On Tuesday I went to see the lovely Fergus (who has an equally lovely wife and five lovely sons), and we practised for our show – Captive Audiences, as it’s called; poems about prisons and schools. It all went well; the timing was good and we felt happy with the mix of funny and more serious pieces. And they gave me delicious soup and home-made bread. I did some prep for my groups on Wednesday…
…two of them, both GP surgery groups, one in Ross, and one in Tewkesbury. The Ross group went really well – six people who were a little dubious at first but who took to it like the proverbial ducks in a pond, and surprised themselves with what they could do. The afternoon group didn’t go quite so well; several people couldn’t make it, for very good reasons – but still a good start.
In the evening I went to the Ledbury Poetry Festival AGM and ordinary meeting. I was hurting quite a lot by then, and had to give up and go home, but I lasted for most of the meetings.
On Thursday I made a cake! I wanted to do something for The Bloke, and at last I could stand up long enough to get this done. Then it was lots of prep, and practice for a slam and my gig, and writeups for the two GP groups; and a TADS meeting. I had received the proof copy of My Book of Pomes (which is actually called Arbitrary edges) and I finished proofreading it in the evening. It needs lots of changes and an index, but really I’m very, very pleased with it.
Friday was a long call with Clive of the Writers in Prison Network, which desperately needs funds; and my accounts; and slam practice; and then off to Birmingham for the first Poetry on Loan meeting for the new funding period.
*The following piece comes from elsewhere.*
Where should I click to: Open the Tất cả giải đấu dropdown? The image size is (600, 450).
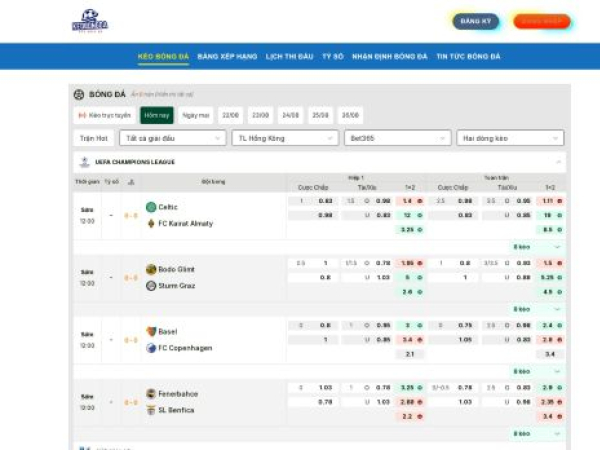pyautogui.click(x=171, y=138)
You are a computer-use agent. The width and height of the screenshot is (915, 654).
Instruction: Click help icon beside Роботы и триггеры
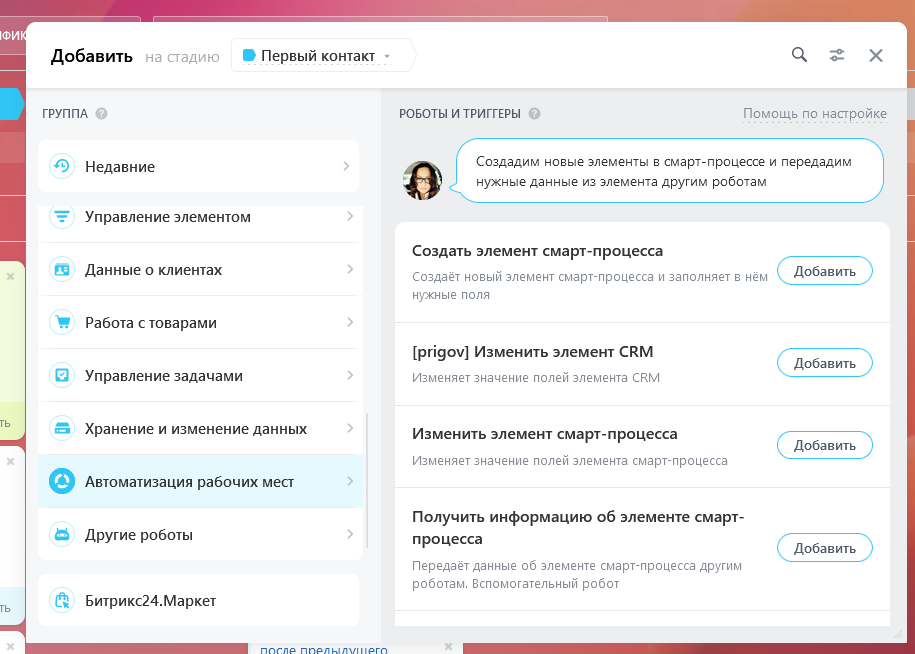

This was terrific – the West Midlands library staff are full of great ideas, and I’m sure we’ll be able to do a fantastic programme of work over the next two years. As soon as they have firmed the ideas up, we’ll get the poets out there; meanwhile I have a lot to do in setting up a website, and planning a training course, and sending out invoices…
I was hurting by the end of this, but went straight to Solihull where I was taking part in a comedy slam. I came third, which meant I didn’t get into the final. I think I chose the wrong poem for the semi-final – it has quite a serious bit in the middle, and probably wasn’t what the audience or judges wanted. But on this occasion I was glad to be knocked out, because the strain was really telling. I was very pleased to get home.
On Saturday I was in Hereford all day, working with the young people’s Writing Squads. I had a new helper, Claire, who is a delight and a great asset, and the kids were terrific as always. And again, straight from there to a performance – this time as a taster for the Cheltenham Poetry festival; the world premiere of Captive audiences. The audience wasn’t captive, of course, and consisted of eight people, but they all seemed to think it was good – and one of them put in an advance order for My Book – the first sale! And then I went to The Bloke’s and collapsed.
Yesterday we saw a film of a live performance of War of the worlds, the Jeff Wayne version. I wouldn’t recommend it. It’s a combination of two good tunes, lots of filler, and some GCSE drama. The best thing was the close-ups of the musicians. And in the evening I was crying with the pain. You probably don’t want to know that. With any luck, my talk with the doctor will improve things, and this week I won’t hurt so much.